* [EXERCISE] Count the lines in the items below that contain the word "button". Reply with the number only.

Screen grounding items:
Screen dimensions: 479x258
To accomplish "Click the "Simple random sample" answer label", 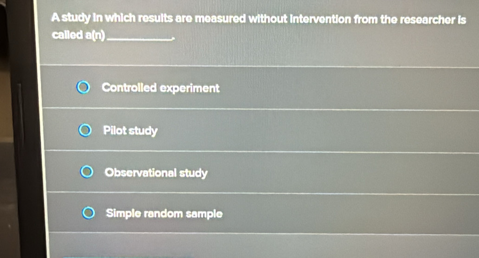I will [x=164, y=214].
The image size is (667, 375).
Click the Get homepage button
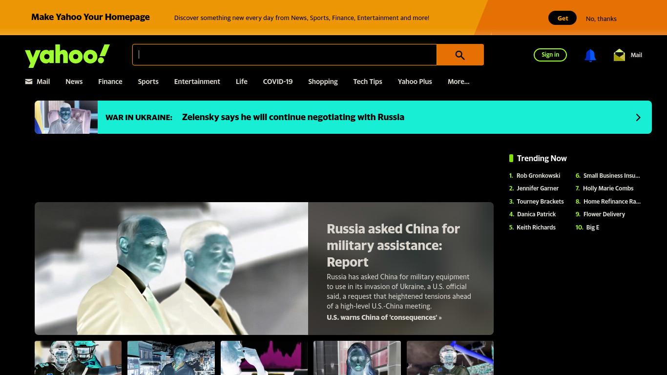pyautogui.click(x=563, y=18)
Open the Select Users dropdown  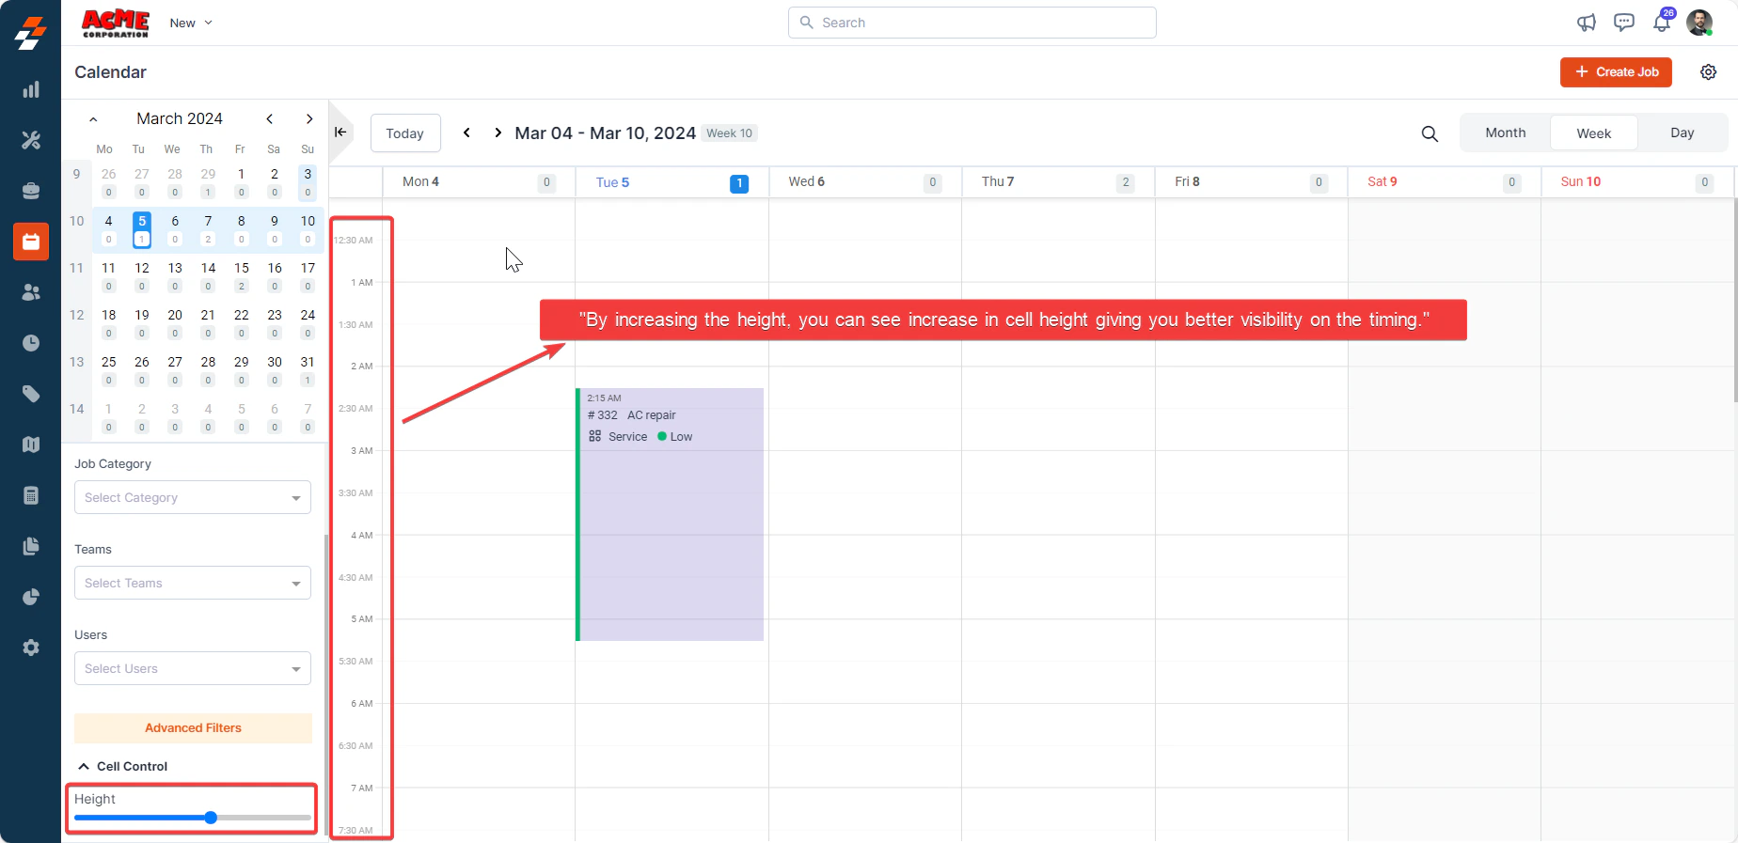[x=193, y=668]
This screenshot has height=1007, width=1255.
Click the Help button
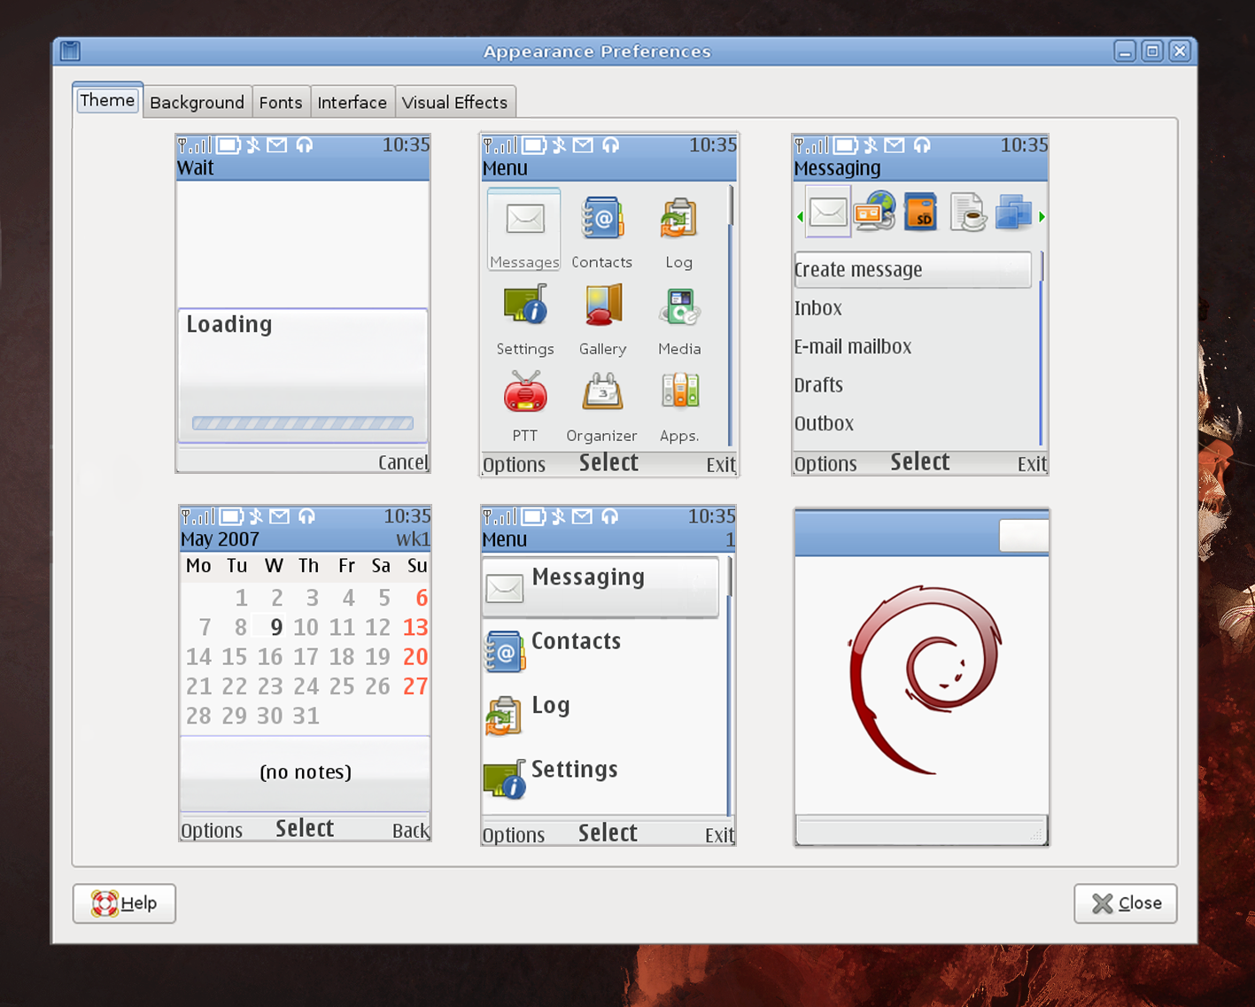[123, 903]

* [EXERCISE RESULT] 2